**DESCRIPTION OF THE TASK:** Find each line below that contains the word "resolution" and copy it in full.

--- Start INPUT RECORDS ---

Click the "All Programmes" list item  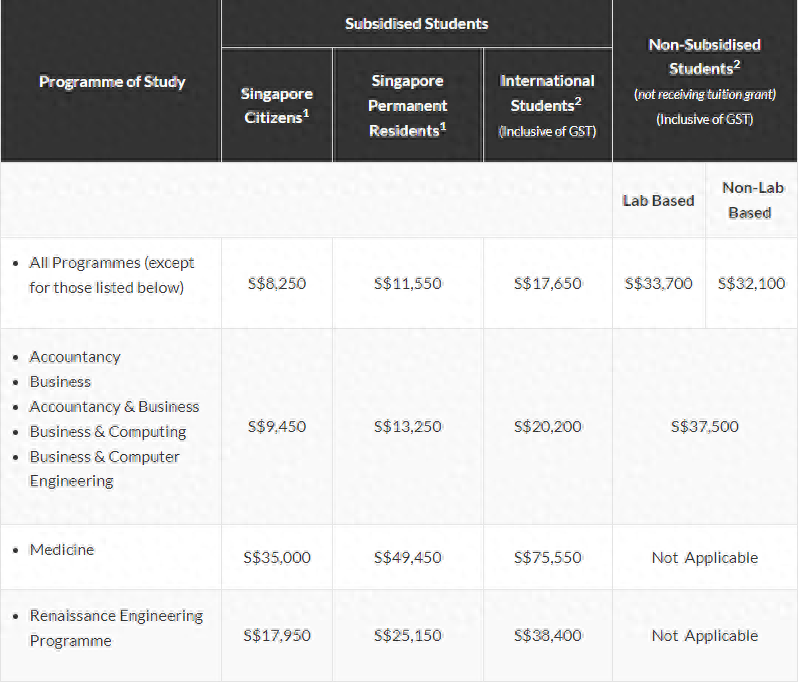pos(112,275)
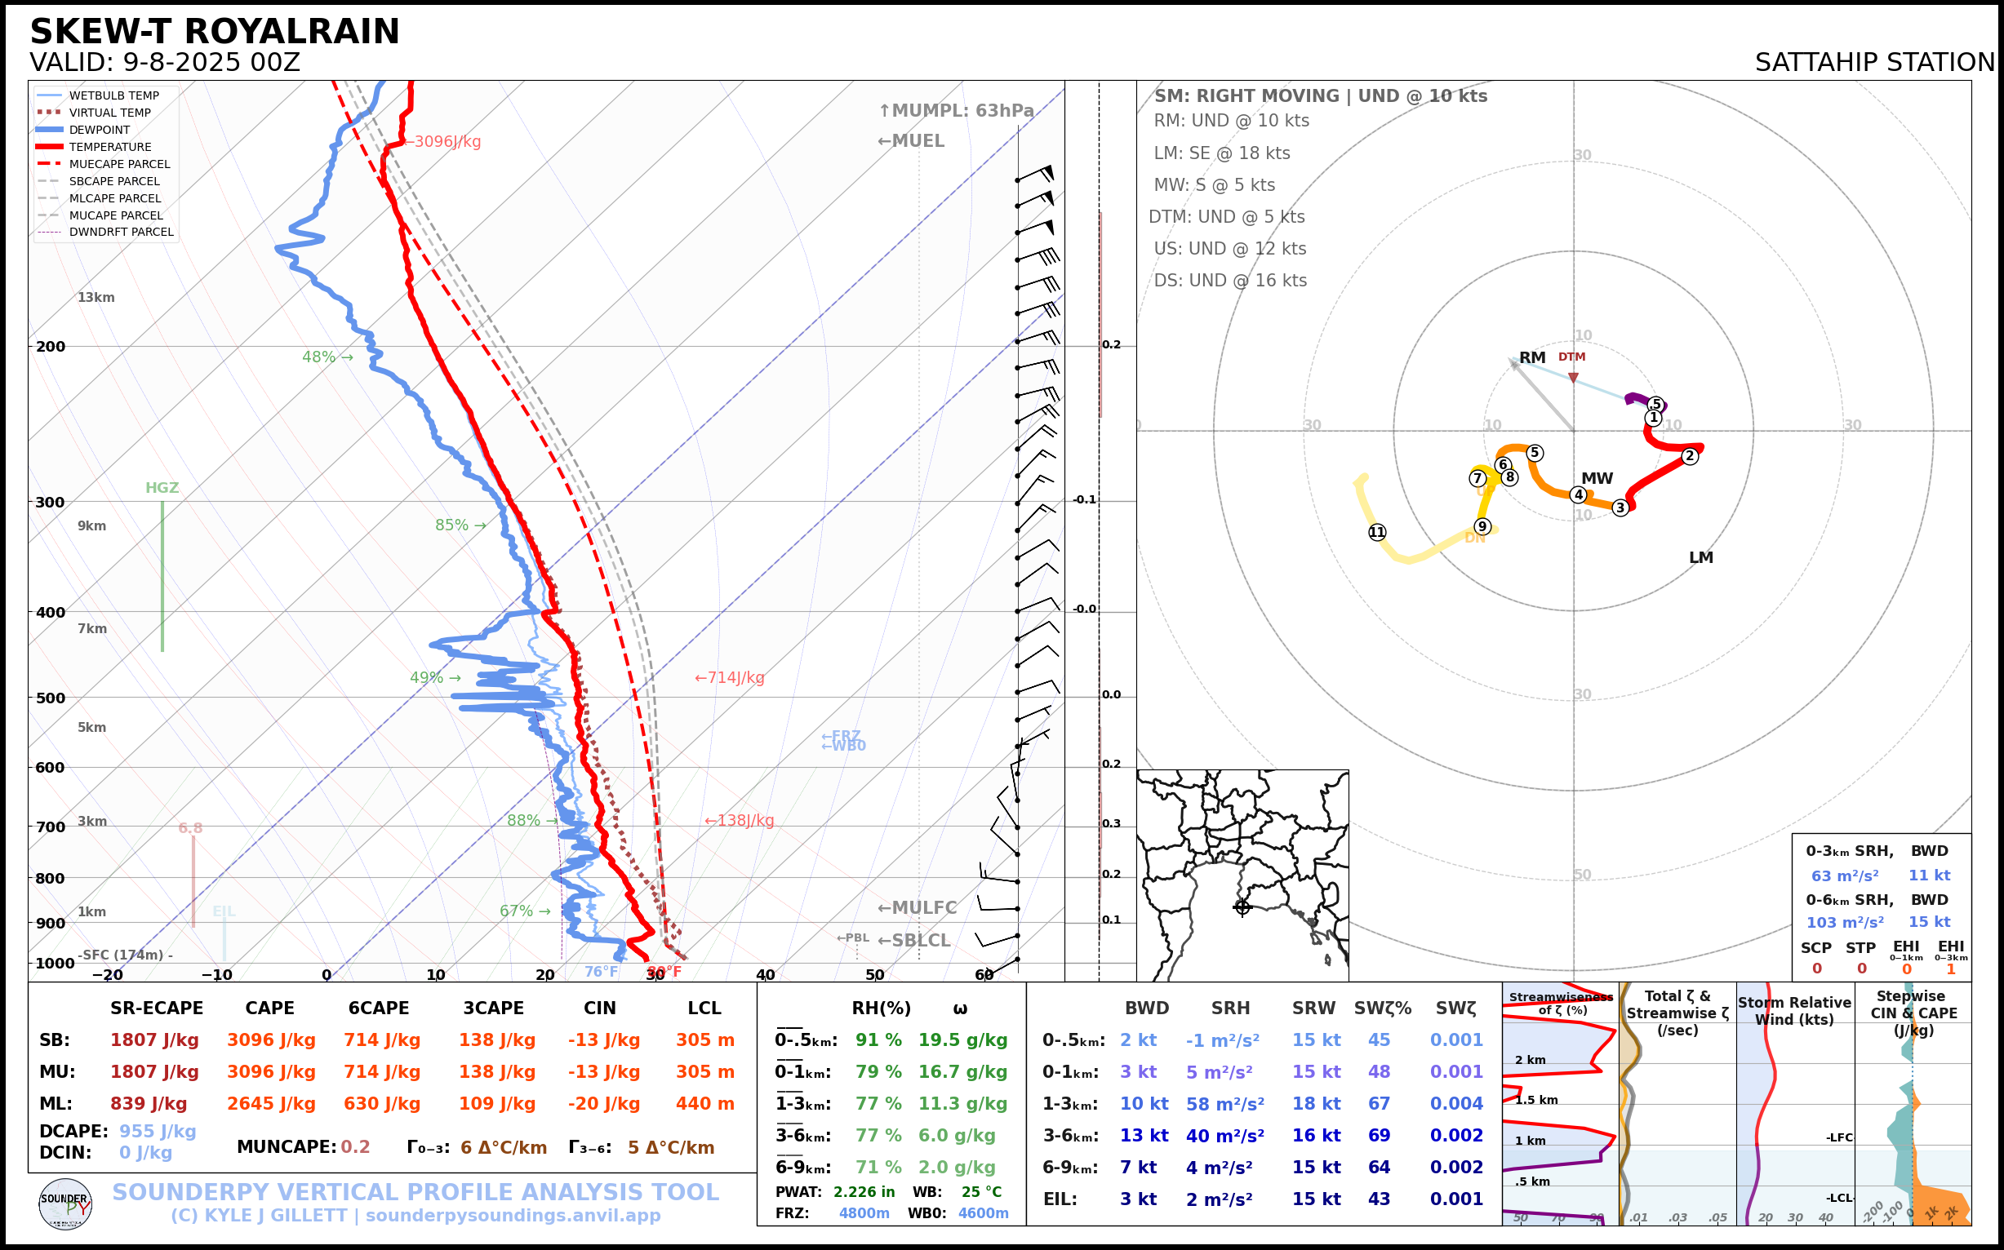Click the red TEMPERATURE legend swatch
Viewport: 2004px width, 1250px height.
click(x=50, y=147)
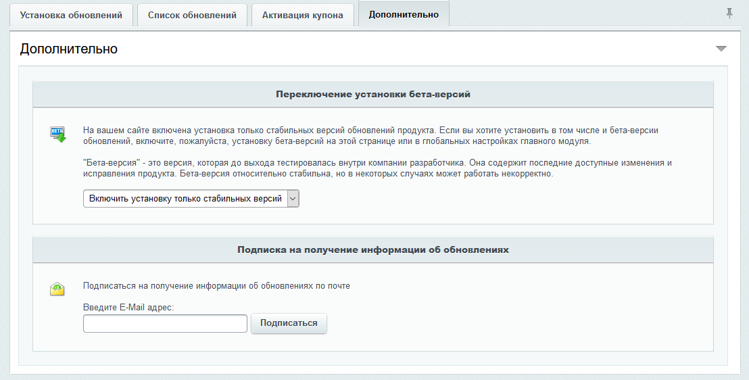This screenshot has width=749, height=380.
Task: Pin the tab panel with pushpin icon
Action: point(729,14)
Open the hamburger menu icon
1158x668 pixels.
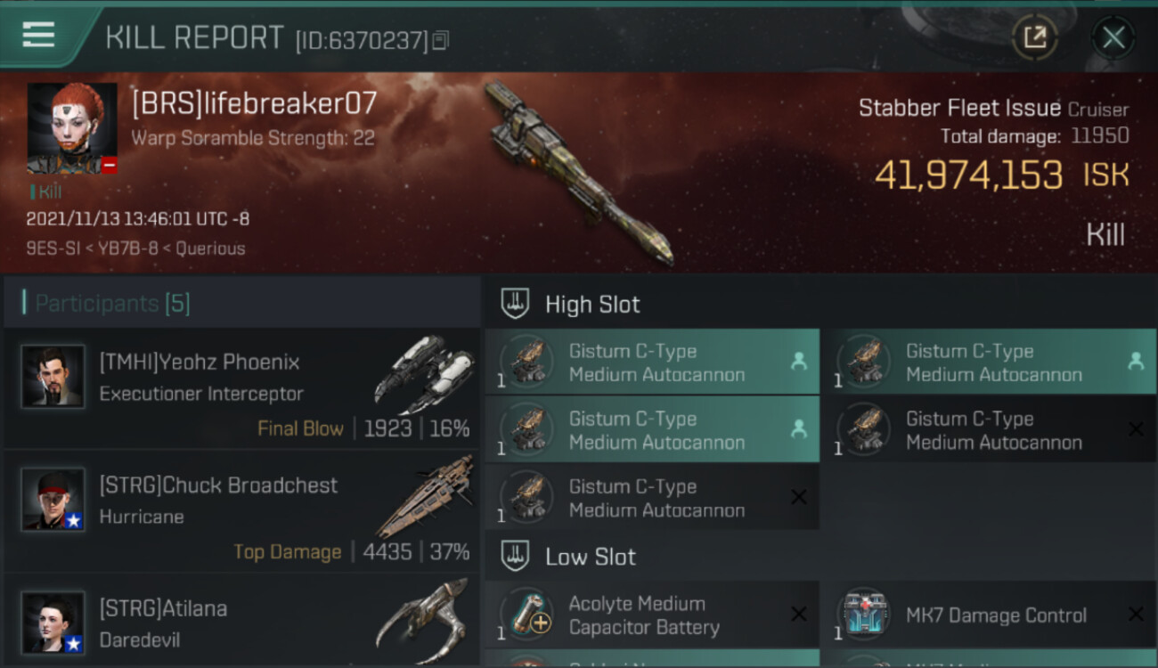coord(38,35)
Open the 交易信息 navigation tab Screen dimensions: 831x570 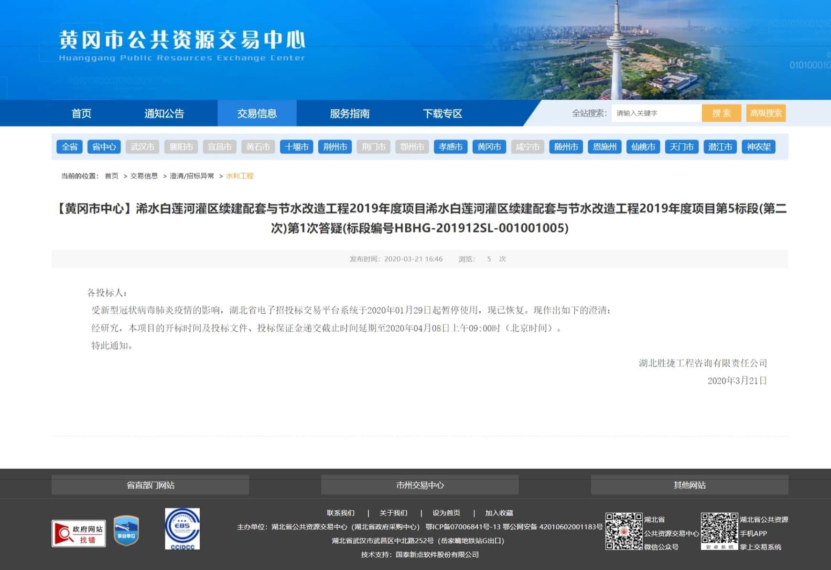(257, 114)
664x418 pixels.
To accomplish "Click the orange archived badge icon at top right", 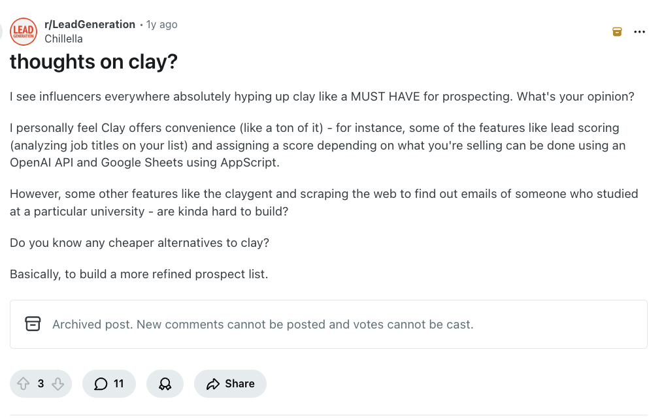I will [x=616, y=31].
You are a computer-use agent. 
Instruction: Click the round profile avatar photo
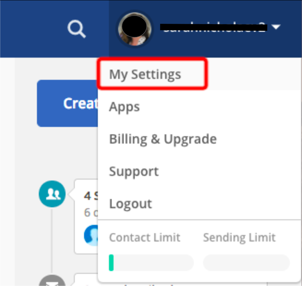tap(135, 29)
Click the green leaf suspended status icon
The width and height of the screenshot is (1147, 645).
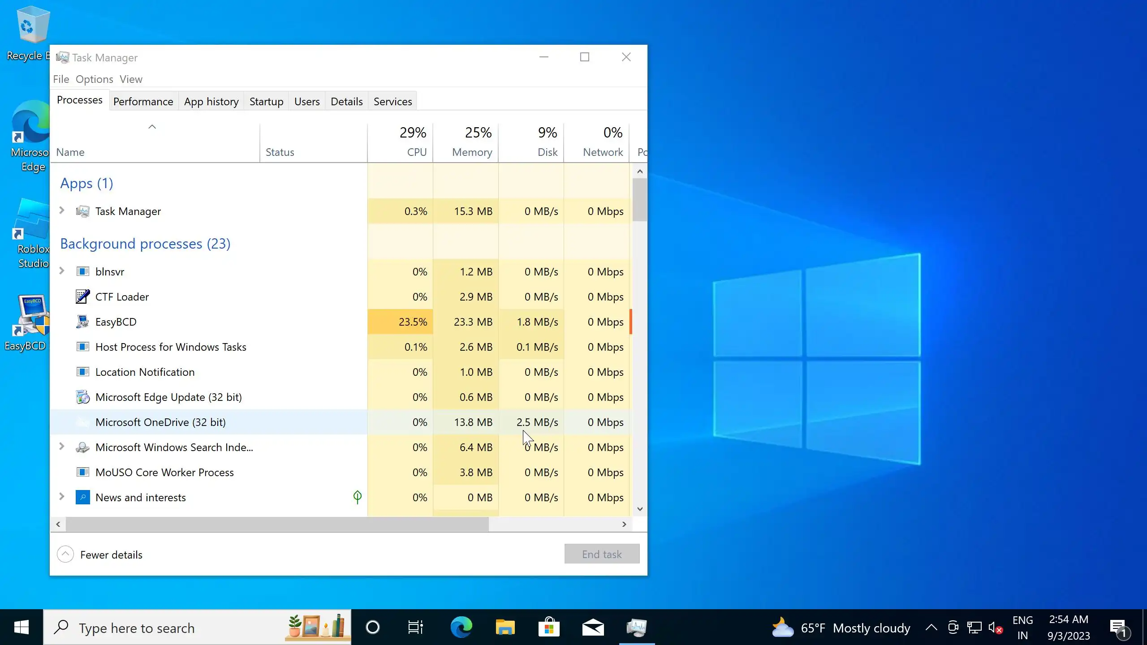[x=357, y=497]
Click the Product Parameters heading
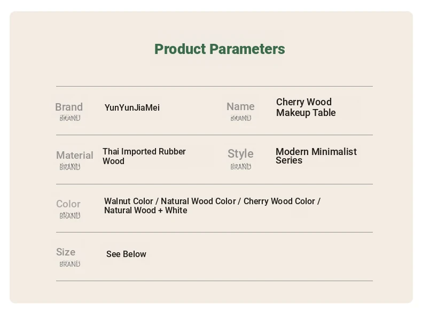Viewport: 422px width, 310px height. (x=220, y=49)
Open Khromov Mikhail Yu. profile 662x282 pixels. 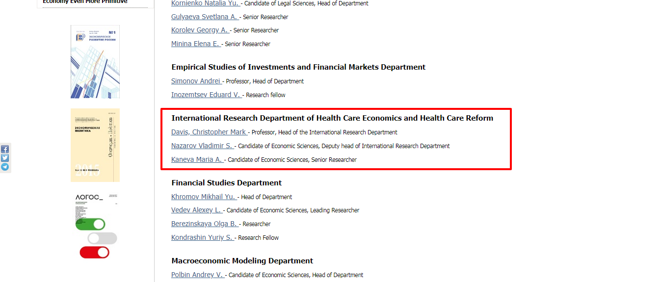pos(204,197)

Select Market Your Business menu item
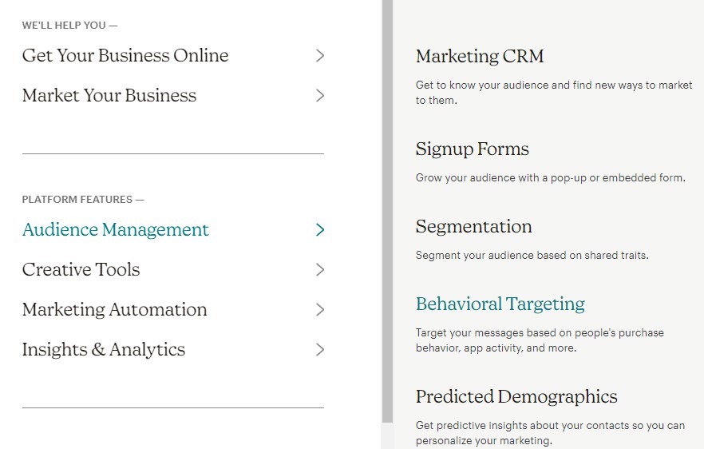[x=109, y=96]
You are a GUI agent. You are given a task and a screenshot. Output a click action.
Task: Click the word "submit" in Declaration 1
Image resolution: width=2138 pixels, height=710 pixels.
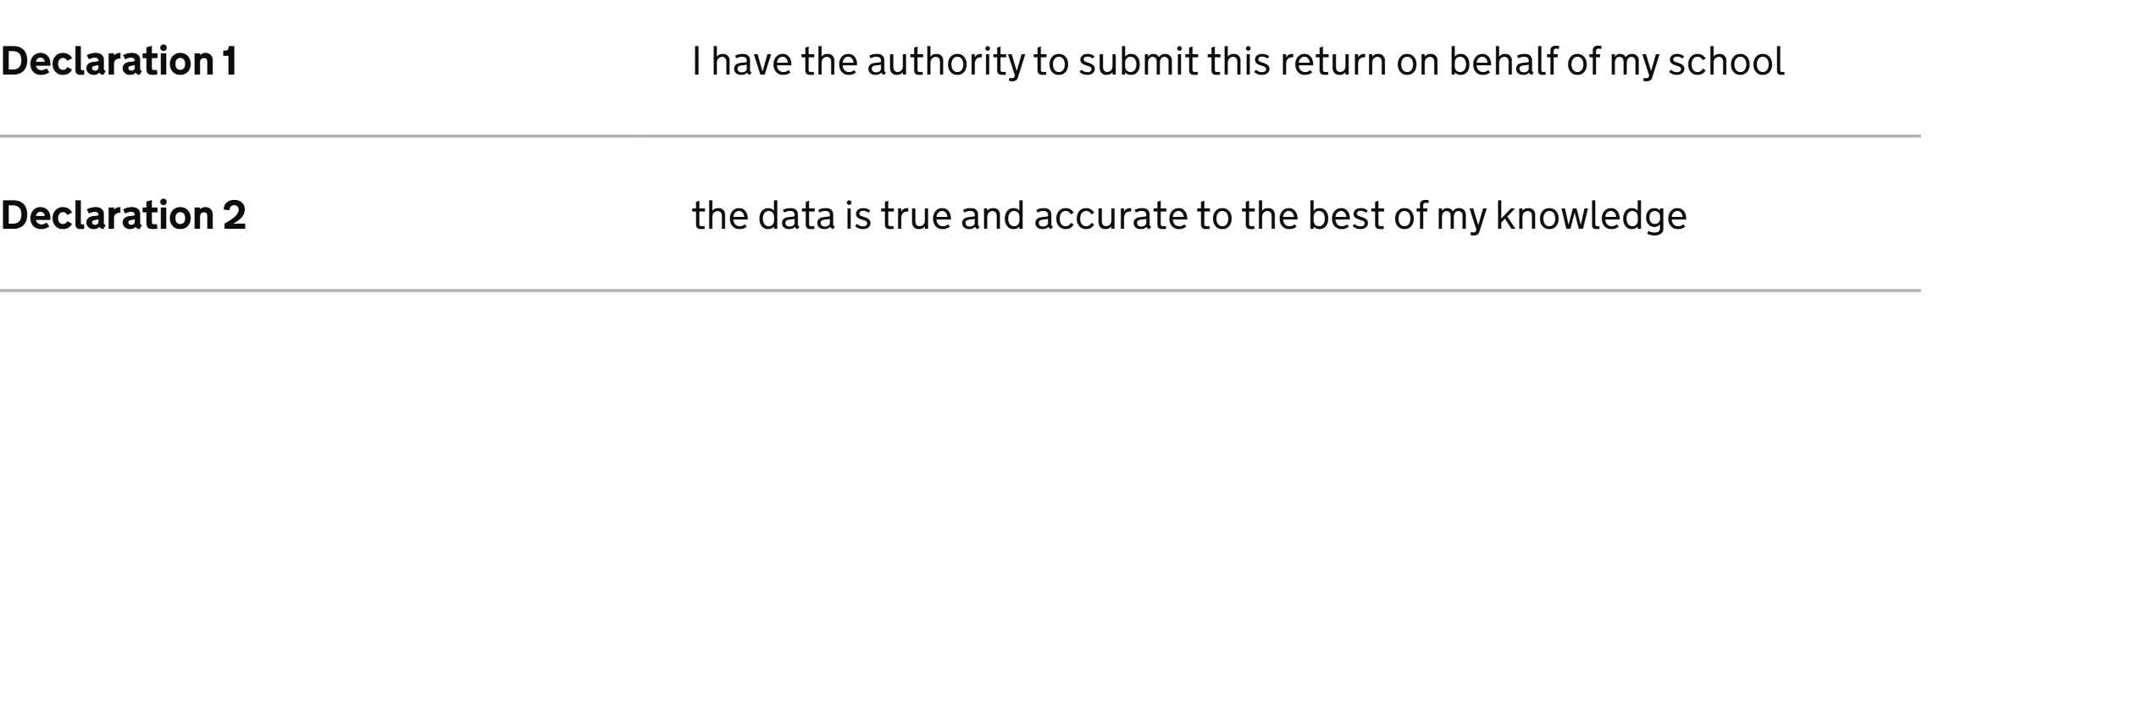[x=1138, y=62]
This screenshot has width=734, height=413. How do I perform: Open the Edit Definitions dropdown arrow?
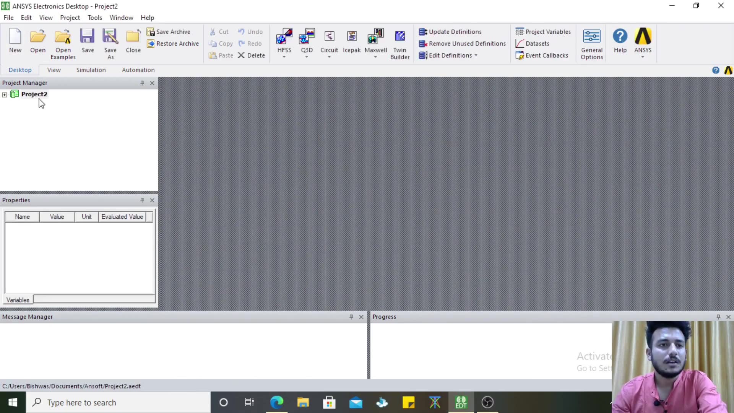(476, 55)
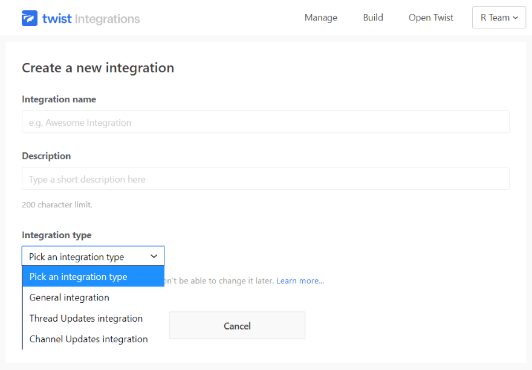Expand the R Team account menu
This screenshot has height=370, width=532.
click(x=499, y=18)
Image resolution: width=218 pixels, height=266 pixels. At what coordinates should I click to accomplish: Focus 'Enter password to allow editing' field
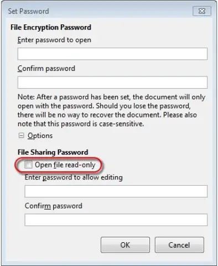pos(116,191)
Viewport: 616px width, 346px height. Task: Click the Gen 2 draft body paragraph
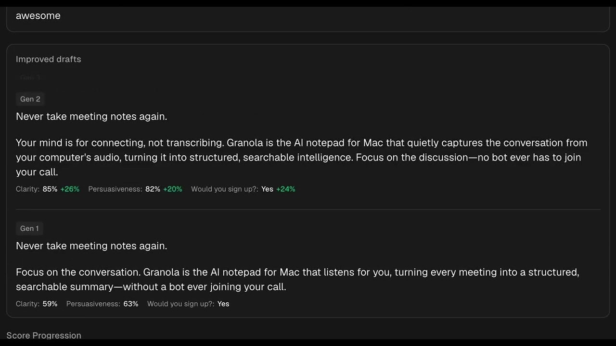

--- End INPUT RECORDS ---

**REPLY:**
Image resolution: width=2138 pixels, height=710 pixels.
Image resolution: width=218 pixels, height=266 pixels. At what coordinates should I click to accomplish: Focus 'Enter password to allow editing' field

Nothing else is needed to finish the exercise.